Becoming a Competent Holiday Eater
The holidays are just around the corner and you may have noticed social media full of posts titled “How to Avoid Christmas Weight Gain” or “Tips to Avoid Over Indulgence This Season.” These posts are misleading readers to believe that there are only good foods and bad foods and are putting an unnecessary guilt on enjoying delicious and traditional foods. At PEAR nutrition we take an all foods fit and good relationship with food approach. What does this mean? It means you allow yourself to enjoy all foods in all settings, it is not feeling guilty over going for foods that are portrayed as “bad” (think cupcakes with buttercream frosting, stuffing with Italian sausage, salt and buttery nuts and bolts mixture). It is not labeling foods as good and bad, instead the focus is on foods to eat more often and foods to eat less often. It is also trying new foods, eating with family and friends in a sit down, screen free setting.

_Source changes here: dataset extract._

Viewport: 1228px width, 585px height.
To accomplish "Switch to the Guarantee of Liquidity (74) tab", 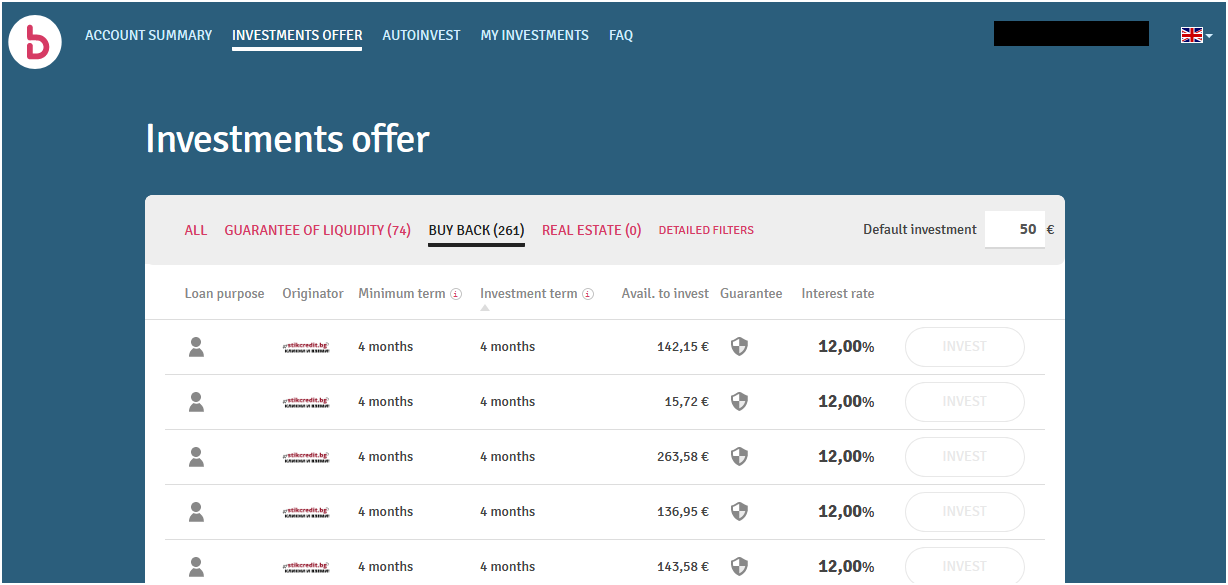I will pos(317,230).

Elleyn Sater (the guru of developing good relationships with food from a young age) describes this as Eating Competence (1). Eating competence is being comfortable flexible and positive about food. You may be thinking this mindset sounds too good and too easy to actually offer any health benefits. There have been studies to that people that are eating competent are found to:
Be more active (2)
Sleep better and longer (3)
Have better medical profiles and lab tests (4,5)

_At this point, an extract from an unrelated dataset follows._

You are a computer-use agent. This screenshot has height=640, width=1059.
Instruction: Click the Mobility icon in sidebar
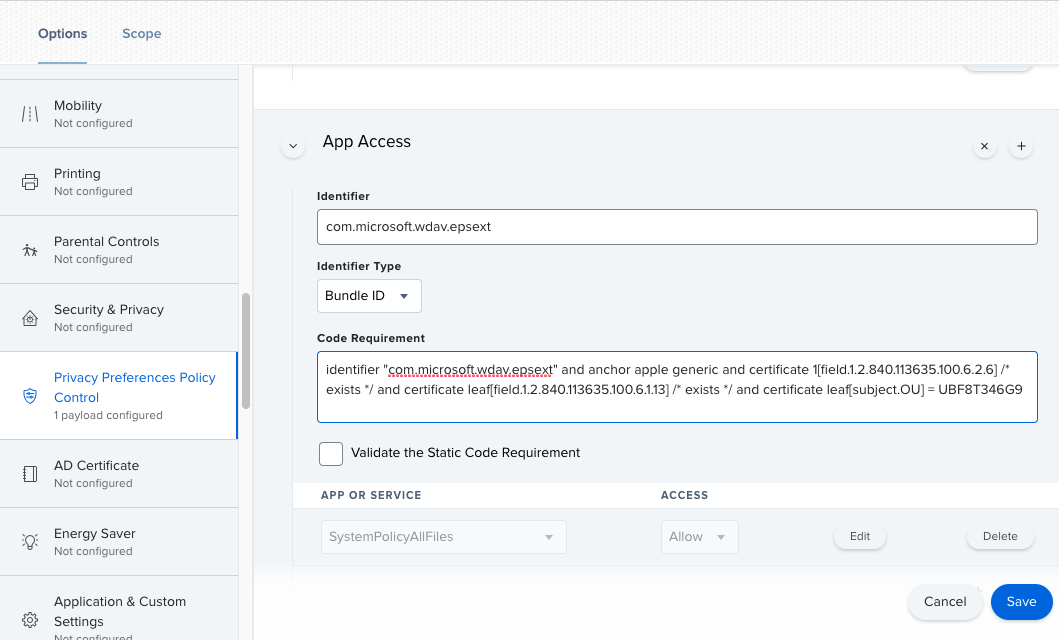pyautogui.click(x=30, y=114)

Are more positive about eating (6,7)
Have better physical self-acceptance (3,4,5, 8)
With these health benefits in mind and the season fast approaching we hope you enjoy the food and company your future holiday events have to offer. If you have more questions on how to become a competent eater contact your local dietitian.
(1) Satter EM. Eating Competence: definition and evidence for the Satter Eating Competence Model. J Nutr Educ Behav. 2007;39:S142-S153.
(2) Greene GW, Schembre SM, White AA, et al. Identifying clusters of college students at elevated health risk based on eating and exercise behaviors and psychosocial determinants of body weight. J Am Diet Assoc. 2011;111(3):394-400.
(3) Quick V, Byrd-Bredbenner C, White AA, et al. Eat, sleep, work, play: Associations of weight status and health-related behaviors among young adult college students. Am J Health Promot. 2013:e64-e72.
(4) Lohse B, Psota T, Estruch R, et al. Eating competence of elderly Spanish adults is associated with a healthy diet and a favorable cardiovascular disease risk profile. J Nutr. 2010;140(7):1322-1327.
(5) Psota TL, Lohse B, West SG. Associations between eating competence and cardiovascular disease biomarkers. J Nutr Educ Behav. 2007;39(5 Suppl):S171-178.
(6) Lohse B, Satter E, Horacek T, Gebreselassie T, Oakland MJ. Measuring eating competence: psychometric properties and validity of the ecSatter Inventory. J Nutr Educ Behav. 2007;39(5 Suppl):S154-166.
(7) Krall JS, Lohse B. Cognitive testing with female nutrition and education assistance program participants informs validity of the Satter eating competence inventory. J Nutr Educ Behav. 2010;42(4):277-283.
(8) Clifford D, Linda A, Keeler LA, Gray K, Steingrube A, Neyman Morris M. Weight attitudes predict eating competence among college students. Family and Consumer Sciences Research Journal. 2010;39:184-193.